How can one chart show a 30% reduction (average improvement of less than 1% per year) and the other show a 60% reduction (average improvement of almost 2% per year) if both use the same data set? Not because those last four years of data make such a difference. My best guess is that the first chart compared average values from 1965 against average values from 2010, and the second presented the highest fuel consumption values from 1965 against the lowest fuel consumption values from 2014.

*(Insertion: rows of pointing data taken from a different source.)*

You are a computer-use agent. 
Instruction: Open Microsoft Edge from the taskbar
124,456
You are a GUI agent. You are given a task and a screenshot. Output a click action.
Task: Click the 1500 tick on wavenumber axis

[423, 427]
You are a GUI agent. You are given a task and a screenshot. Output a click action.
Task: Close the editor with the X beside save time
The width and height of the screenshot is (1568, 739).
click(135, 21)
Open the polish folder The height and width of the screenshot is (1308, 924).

As I say, that’s a guess—but it’s an educated guess. There’s precedent to support it. A 2016 testing project conducted by Lastauto Omnibus pitted a single Euro II tractor-trailer from 1996 against a single Euro VI tractor-trailer 2016, and concluded that the comparison showed that “Modern heavy-duty vehicles of the exhaust gas standard Euro 6 consume 22 percent less diesel than comparable Euro 2 models 20 years ago”. But to reach a general conclusion about Euro 6 trucks as a group, you’d really want to know the average fuel consumption, not simply compare two vehicles. Note that neither the 1996 truck or the 2016 truck was representative of the average market sales in those years. The 1996 vehicle was the most powerful on the market at the time, about 20% more powerful than the market average. The 2016 truck was equipped with optional efficiency technology such as Daimler’s most aerodynamic cab and predictive cruise control (predictive cruise control currently has around 20% market penetration in EU tractor-trailers). The dice were loaded.

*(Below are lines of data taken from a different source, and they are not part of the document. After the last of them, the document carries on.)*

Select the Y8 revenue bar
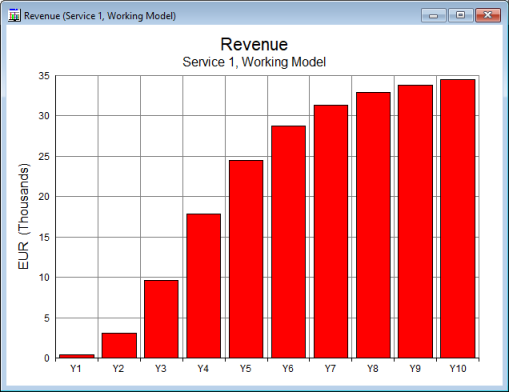 pyautogui.click(x=373, y=225)
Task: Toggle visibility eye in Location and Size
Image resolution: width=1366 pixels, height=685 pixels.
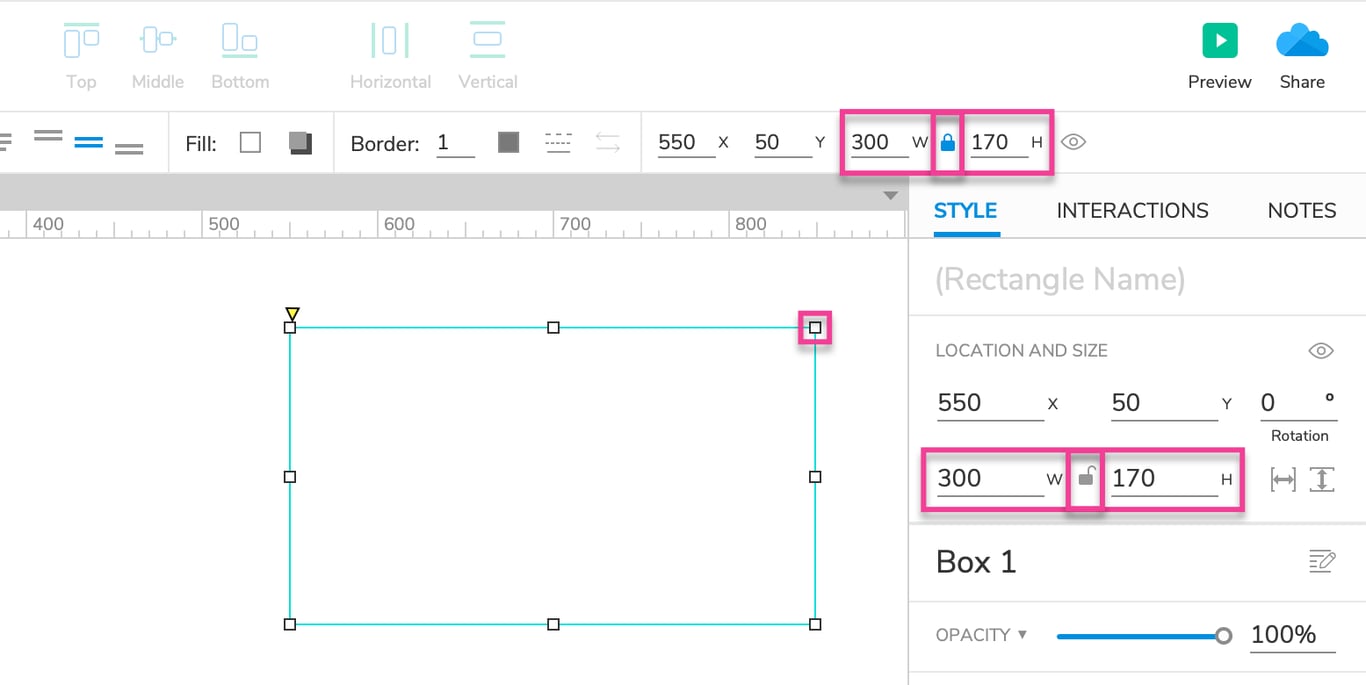Action: pyautogui.click(x=1321, y=351)
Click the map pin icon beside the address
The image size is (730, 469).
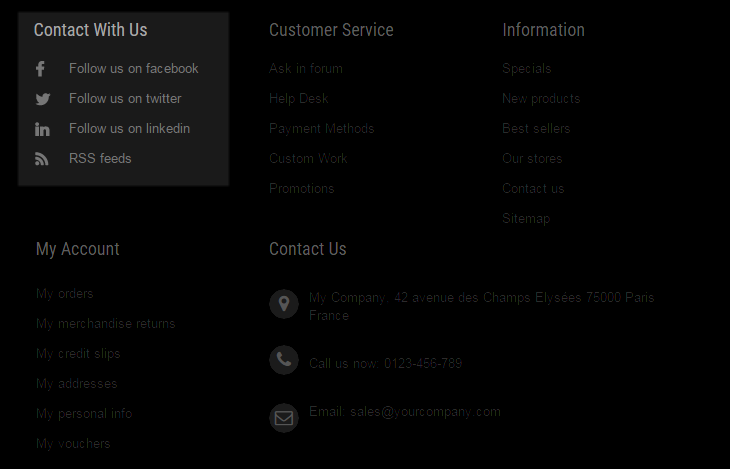coord(284,304)
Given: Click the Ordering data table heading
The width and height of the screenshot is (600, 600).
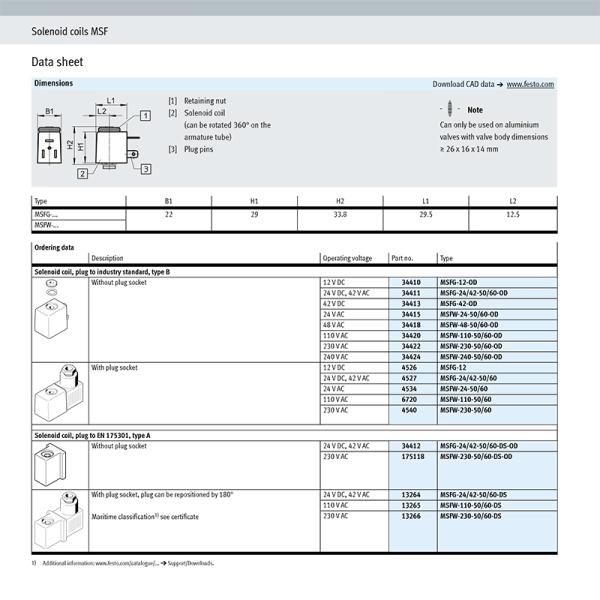Looking at the screenshot, I should [x=54, y=246].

A new study published by Lastauto Omnibus compares a 2002 Euro III DAF XF95.430 truck to a 2017 Euro VI DAF XF440 model. The fuel consumption results achieved were 41.9 l/100km for the 2002 truck and 35.6 l/100km for the 2017 truck—a nice 15% reduction in fuel consumption. But Lastauto had tested a 2002 Euro III DAF XF95.430 in 2003, and that time the results were 34.6 l/100km, a far cry from 41.9 l/100km. Based on that result, the difference between the 2002 and 2017 trucks would have been a one-liter per kilometer increase in fuel consumption—that is, essentially no change at all in fuel efficiency over fifteen years, and if anything a change in the wrong direction.
From the information that’s available it’s not possible to say what explains the different fuel-consumption values for identical 2002 DAF trucks; perhaps it’s a result of testing a 15-year-old used vehicle against a new vehicle, rather than a performance improvement. The real point is that in any case, single truck-to-truck comparisons result in limited data points and therefore limited conclusions. These comparisons present data that is not in line with the much larger amount of data that Lastauto has published over the years, which is what we’ve based our arguments on.
ICCT does not fail to give industry credit where credit is due; we know very well that new efficiency technologies have been developed and commercialized for trucks in Europe. But these technologies are only being deployed on a small fraction of new trucks, and therefore not having the fleetwide impact that Lastauto Omnibus and other similar testing projects hope to portray. What ICCT wants—for the benefit of the planet and of the economy—is these technologies to be taken up as quickly as possible by the bulk of the fleet in order to maximize the CO2 reduction benefit of these innovations. And we are hoping the EU’s upcoming heavy duty CO2 standard will help bring that about.